_Directive:_
Arrange the material below as a Markdown table with the columns Row and Line, giving each nonblank line its own numbered row and skipping blank lines. Omit the pictures from the table.

_Given data:_
= = = =

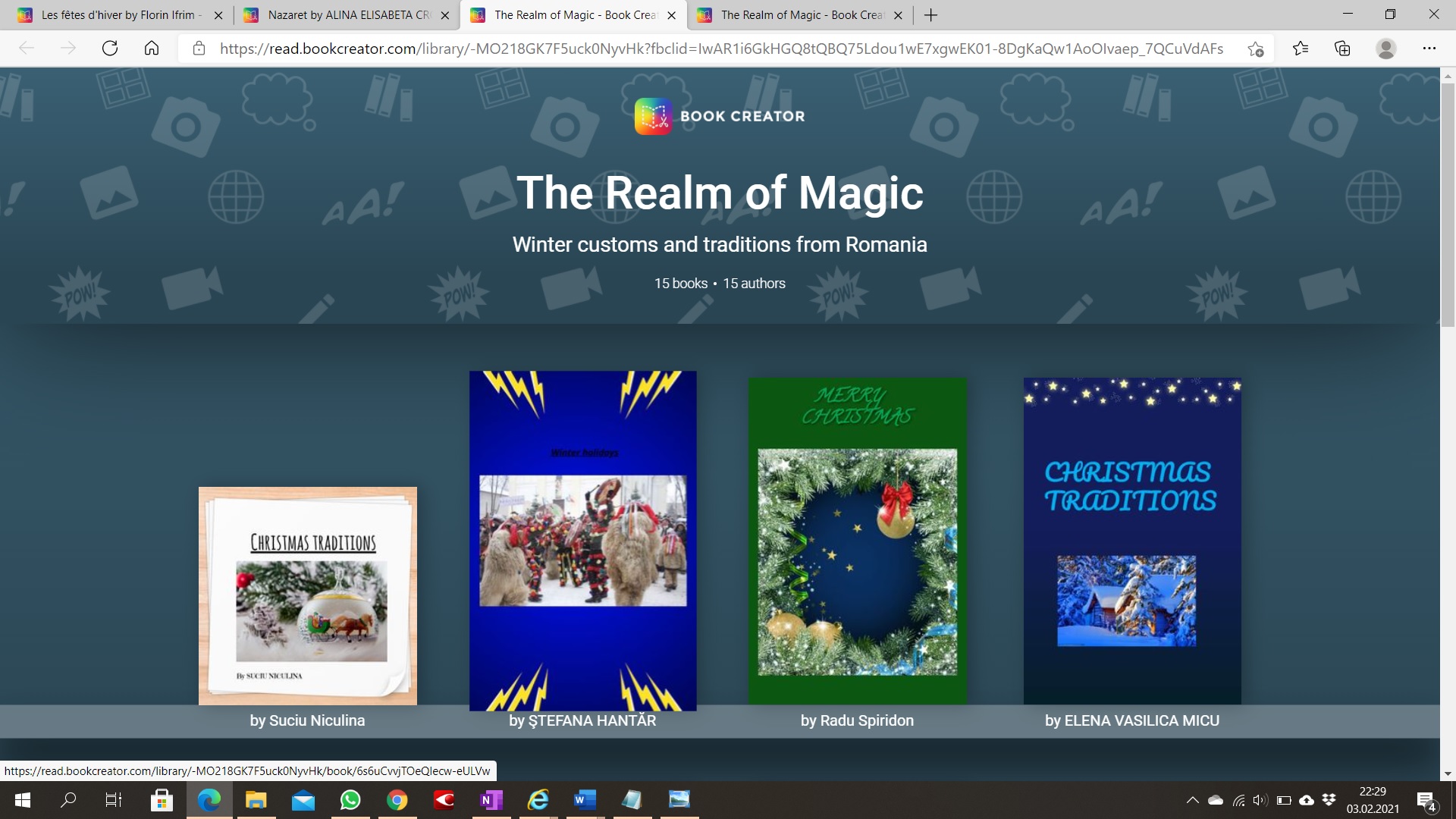Switch to Nazaret by Alina Elisabeta tab

coord(341,15)
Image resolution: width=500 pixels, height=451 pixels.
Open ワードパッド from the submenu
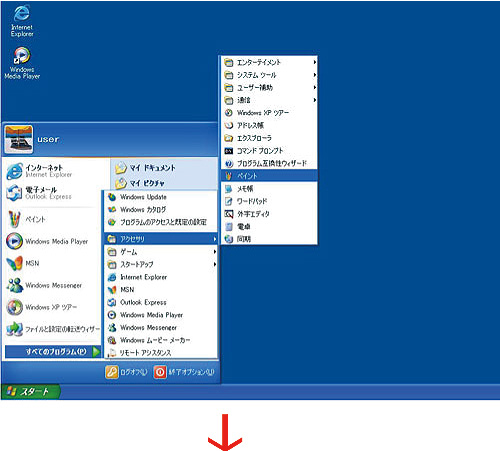(269, 201)
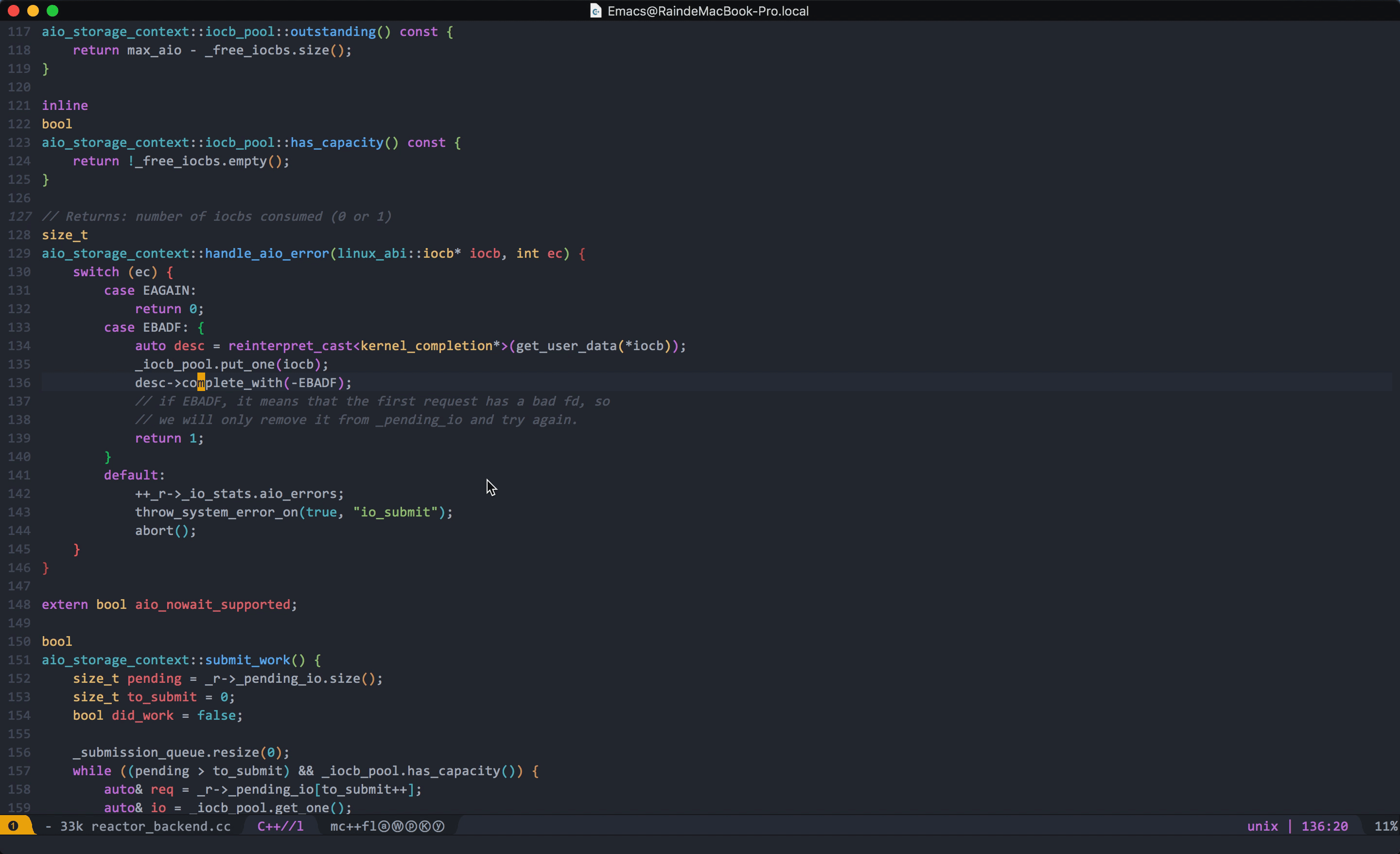Click the green full-screen window button

point(53,10)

= = = =

_Reply to the exercise:_
| Row | Line |
|---|---|
| 1 | Switch to Nazaret by Alina Elisabeta tab |
| 2 | coord(341,15) |
| 3 | Image resolution: width=500 pixels, height=451 pixels. |
| 4 | Open ワードパッド from the submenu |
| 5 | (269, 201) |
| 6 | Click the green full-screen window button |
| 7 | point(53,10) |